Karen Peil, owner of nearby Eureka Stores has said she is ‘utterly devastated’ that Sainsbury’s has finally been given the go ahead to demolish the former Masons Arms, in Burton Road, Midway, after it appealed against South Derbyshire District Council’s refusal.

Mrs Peil, who launched a petition when plans were submitted, said: “It is okay for them to put a shop there but what about our trade? We won’t have just lost our business, a family of six will also be made homeless.

“We are utterly devastated because a local councillor rejected this and a man who doesn’t live in the area has given it the go-ahead.”

Councillor Robert Pearson, who represents Midway on the district council, also expressed his disappointment adding: “I am worried for the future safety but I will work with the developer to make sure they do stick to the decision notice.”

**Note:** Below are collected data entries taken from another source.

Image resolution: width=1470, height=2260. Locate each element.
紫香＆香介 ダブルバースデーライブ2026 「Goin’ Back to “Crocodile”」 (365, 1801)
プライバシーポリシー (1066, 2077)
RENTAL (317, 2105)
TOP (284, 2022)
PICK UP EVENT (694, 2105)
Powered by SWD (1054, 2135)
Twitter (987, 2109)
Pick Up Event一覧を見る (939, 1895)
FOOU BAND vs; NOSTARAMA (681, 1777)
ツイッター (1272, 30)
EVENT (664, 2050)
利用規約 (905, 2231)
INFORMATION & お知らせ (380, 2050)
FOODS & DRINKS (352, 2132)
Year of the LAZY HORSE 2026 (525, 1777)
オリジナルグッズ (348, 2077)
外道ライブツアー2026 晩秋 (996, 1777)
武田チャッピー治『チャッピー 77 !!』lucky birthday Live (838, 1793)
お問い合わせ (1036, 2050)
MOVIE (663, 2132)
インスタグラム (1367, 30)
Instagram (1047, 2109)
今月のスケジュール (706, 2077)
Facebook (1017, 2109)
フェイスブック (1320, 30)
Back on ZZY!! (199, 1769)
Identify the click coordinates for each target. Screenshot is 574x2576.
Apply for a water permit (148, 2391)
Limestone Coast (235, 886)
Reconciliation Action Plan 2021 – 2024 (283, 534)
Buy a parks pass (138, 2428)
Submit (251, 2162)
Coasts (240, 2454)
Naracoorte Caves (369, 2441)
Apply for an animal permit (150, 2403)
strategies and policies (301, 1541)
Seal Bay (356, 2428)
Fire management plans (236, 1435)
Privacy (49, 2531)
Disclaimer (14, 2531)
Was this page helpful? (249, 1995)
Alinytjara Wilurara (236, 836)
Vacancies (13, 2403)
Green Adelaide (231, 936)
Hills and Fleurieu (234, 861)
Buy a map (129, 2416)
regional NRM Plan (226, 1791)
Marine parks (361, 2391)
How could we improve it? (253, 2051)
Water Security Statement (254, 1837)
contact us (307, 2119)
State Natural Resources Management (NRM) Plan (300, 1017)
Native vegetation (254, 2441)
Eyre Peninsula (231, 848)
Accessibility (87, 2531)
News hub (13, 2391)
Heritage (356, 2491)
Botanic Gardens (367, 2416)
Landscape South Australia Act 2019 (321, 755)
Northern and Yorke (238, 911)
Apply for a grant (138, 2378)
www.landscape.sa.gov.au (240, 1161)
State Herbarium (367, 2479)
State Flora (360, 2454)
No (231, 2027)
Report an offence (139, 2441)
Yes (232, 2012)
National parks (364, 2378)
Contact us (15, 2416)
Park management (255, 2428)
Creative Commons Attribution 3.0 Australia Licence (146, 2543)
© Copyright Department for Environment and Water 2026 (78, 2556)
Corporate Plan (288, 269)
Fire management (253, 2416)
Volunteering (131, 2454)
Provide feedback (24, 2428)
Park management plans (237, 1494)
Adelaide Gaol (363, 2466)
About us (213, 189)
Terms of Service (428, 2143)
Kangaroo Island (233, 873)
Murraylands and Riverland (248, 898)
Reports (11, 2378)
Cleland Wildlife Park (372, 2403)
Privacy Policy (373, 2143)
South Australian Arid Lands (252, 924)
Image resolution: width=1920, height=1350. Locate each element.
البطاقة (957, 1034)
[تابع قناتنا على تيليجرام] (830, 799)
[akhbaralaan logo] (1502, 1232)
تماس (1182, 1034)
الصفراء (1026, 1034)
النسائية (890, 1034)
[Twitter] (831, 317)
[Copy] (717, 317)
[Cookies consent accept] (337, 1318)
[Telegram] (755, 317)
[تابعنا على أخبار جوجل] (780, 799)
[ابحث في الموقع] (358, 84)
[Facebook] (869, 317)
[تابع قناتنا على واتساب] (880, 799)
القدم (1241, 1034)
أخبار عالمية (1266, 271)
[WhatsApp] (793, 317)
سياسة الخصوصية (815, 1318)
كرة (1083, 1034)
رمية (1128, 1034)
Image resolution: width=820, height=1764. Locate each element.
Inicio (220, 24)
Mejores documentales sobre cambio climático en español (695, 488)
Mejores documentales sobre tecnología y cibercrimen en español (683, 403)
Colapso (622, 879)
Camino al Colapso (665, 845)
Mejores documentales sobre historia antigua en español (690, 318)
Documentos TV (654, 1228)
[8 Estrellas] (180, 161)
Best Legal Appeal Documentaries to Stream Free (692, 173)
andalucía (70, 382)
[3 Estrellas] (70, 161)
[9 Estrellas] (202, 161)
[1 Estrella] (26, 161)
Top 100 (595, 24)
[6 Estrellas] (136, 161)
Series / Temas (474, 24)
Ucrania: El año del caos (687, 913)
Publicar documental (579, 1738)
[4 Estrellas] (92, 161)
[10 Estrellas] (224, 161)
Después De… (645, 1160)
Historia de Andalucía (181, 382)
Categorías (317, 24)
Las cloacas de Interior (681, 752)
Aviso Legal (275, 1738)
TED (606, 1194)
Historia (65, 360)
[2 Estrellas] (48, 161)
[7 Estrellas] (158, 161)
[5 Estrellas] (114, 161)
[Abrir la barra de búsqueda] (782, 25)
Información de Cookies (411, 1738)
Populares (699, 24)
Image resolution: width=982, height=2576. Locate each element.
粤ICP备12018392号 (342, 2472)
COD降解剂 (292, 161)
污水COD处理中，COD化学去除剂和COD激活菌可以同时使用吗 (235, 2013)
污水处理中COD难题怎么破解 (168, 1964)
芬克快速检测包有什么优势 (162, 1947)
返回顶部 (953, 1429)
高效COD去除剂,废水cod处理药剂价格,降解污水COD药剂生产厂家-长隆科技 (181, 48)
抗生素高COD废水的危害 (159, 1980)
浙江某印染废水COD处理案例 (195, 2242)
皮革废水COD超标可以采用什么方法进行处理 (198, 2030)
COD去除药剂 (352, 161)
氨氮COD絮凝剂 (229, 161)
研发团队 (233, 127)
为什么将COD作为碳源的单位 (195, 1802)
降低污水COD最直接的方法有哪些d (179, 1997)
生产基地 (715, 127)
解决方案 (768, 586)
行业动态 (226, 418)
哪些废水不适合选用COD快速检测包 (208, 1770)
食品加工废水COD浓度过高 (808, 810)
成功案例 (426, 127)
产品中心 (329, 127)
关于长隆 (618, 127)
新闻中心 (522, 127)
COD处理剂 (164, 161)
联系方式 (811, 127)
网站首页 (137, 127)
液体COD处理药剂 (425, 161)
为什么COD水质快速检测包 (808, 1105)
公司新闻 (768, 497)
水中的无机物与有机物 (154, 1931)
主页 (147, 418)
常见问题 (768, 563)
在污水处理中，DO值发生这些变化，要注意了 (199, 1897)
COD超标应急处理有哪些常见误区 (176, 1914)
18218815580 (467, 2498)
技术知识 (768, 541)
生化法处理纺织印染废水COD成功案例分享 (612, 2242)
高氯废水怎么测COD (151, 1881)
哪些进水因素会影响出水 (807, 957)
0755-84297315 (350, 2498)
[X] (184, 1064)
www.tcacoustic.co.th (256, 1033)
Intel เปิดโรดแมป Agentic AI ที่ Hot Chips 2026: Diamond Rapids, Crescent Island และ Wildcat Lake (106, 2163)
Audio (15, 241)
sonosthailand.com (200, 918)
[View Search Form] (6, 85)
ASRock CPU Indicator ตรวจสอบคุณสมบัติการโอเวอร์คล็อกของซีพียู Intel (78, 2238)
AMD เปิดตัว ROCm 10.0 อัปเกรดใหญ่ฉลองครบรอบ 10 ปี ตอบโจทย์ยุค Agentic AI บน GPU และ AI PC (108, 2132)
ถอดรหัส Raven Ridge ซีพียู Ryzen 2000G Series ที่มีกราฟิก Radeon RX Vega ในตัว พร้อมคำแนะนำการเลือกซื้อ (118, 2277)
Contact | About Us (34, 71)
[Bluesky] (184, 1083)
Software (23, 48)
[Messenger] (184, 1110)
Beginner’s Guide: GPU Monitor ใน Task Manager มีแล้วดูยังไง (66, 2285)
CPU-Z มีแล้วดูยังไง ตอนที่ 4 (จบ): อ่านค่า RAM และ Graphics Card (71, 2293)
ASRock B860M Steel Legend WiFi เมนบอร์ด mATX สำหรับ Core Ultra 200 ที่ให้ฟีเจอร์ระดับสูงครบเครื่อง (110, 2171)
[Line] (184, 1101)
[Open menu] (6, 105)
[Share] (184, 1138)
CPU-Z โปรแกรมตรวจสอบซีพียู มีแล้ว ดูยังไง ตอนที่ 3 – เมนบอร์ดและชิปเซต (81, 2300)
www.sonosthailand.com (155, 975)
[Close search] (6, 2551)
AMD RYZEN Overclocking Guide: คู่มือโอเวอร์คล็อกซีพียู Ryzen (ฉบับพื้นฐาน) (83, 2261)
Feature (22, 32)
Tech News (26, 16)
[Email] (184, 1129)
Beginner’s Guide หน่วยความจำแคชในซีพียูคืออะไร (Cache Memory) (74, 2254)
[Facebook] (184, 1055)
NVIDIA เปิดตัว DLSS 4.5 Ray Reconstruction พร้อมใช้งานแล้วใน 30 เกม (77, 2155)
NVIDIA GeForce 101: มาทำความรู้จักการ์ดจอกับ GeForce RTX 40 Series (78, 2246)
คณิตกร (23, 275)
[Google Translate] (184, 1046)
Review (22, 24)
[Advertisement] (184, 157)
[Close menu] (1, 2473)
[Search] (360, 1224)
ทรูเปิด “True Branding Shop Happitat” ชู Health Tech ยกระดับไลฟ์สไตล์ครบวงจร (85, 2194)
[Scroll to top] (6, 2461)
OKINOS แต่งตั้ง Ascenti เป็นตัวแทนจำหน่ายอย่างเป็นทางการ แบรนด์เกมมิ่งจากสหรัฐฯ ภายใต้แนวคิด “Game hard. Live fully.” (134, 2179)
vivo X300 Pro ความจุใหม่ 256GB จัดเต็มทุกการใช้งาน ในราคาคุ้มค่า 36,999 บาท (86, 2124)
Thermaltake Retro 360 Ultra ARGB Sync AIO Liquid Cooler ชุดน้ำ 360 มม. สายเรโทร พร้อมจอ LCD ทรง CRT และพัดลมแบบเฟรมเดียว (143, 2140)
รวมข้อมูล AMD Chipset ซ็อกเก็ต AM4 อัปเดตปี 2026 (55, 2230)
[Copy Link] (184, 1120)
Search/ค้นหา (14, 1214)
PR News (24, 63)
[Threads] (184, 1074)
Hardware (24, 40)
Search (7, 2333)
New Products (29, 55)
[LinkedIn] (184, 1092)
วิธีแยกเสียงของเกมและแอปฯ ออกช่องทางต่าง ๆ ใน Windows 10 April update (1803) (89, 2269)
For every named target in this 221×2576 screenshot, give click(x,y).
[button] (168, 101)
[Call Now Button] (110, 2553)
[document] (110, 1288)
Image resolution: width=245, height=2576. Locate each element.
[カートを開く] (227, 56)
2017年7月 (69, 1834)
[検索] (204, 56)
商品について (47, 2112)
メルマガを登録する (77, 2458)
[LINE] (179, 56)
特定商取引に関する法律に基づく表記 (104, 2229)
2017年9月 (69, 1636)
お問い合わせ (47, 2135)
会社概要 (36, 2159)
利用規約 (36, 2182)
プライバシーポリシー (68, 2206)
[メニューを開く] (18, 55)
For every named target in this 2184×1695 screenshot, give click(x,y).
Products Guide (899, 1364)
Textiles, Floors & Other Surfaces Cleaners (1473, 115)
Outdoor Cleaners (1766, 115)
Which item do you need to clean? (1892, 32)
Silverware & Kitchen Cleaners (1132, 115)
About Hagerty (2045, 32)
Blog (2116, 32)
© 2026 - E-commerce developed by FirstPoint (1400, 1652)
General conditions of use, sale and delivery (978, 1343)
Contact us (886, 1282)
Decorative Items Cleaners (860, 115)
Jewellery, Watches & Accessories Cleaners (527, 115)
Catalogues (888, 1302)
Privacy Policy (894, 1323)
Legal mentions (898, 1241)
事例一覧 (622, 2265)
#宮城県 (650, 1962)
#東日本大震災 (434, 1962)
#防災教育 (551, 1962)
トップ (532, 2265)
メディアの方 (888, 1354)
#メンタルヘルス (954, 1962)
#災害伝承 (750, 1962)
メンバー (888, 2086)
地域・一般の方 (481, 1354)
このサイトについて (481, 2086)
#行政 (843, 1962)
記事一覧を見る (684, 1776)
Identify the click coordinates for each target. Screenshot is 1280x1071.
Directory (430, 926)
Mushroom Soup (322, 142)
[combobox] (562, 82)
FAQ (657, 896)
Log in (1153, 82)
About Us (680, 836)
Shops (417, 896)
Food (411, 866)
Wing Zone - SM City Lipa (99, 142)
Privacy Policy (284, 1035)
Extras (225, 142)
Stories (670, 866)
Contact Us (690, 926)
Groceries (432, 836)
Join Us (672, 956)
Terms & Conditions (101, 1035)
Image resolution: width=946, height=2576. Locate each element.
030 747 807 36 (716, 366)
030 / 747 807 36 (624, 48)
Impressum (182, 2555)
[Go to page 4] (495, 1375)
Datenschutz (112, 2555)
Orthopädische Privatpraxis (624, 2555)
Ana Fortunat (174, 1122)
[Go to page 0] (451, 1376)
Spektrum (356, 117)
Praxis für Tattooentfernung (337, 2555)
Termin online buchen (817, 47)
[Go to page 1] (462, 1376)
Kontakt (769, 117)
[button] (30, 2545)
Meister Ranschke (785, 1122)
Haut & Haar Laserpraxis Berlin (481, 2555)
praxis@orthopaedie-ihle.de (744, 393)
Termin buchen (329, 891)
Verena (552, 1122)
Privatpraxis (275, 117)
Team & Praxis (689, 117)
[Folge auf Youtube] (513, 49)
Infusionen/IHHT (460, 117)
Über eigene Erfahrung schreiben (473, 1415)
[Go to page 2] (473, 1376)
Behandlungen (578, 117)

Independent planning inspectorate, Ian Radcliffe, agreed with the supermarket giant that two or three of the 13 car park spaces could be emptied to enable delivery lorries to turn.

It was recognised that the car park would often be full and concern was raised over vehicles waiting on the busy A511 to enter.

However, Mr Radcliffe said: “It may be that a delivery vehicle has to wait for a car to exit the car park before it can turn in. However, such short delays are not uncommon. I have no reason to find that such a delay would harm highway safety, or the free flow of traffic.”

The inspector, who visited the site, added that since traffic lights were added at the crossroads there has been a reduction in accidents. But residents pointed out that accidents which do not result in personal injury occur, are not recorded.

Mr Radcliffe said: “By their nature such accidents are minor (and no) greater attention than normal needs to be paid to highway safety.

An application to charge the council for costs was refused.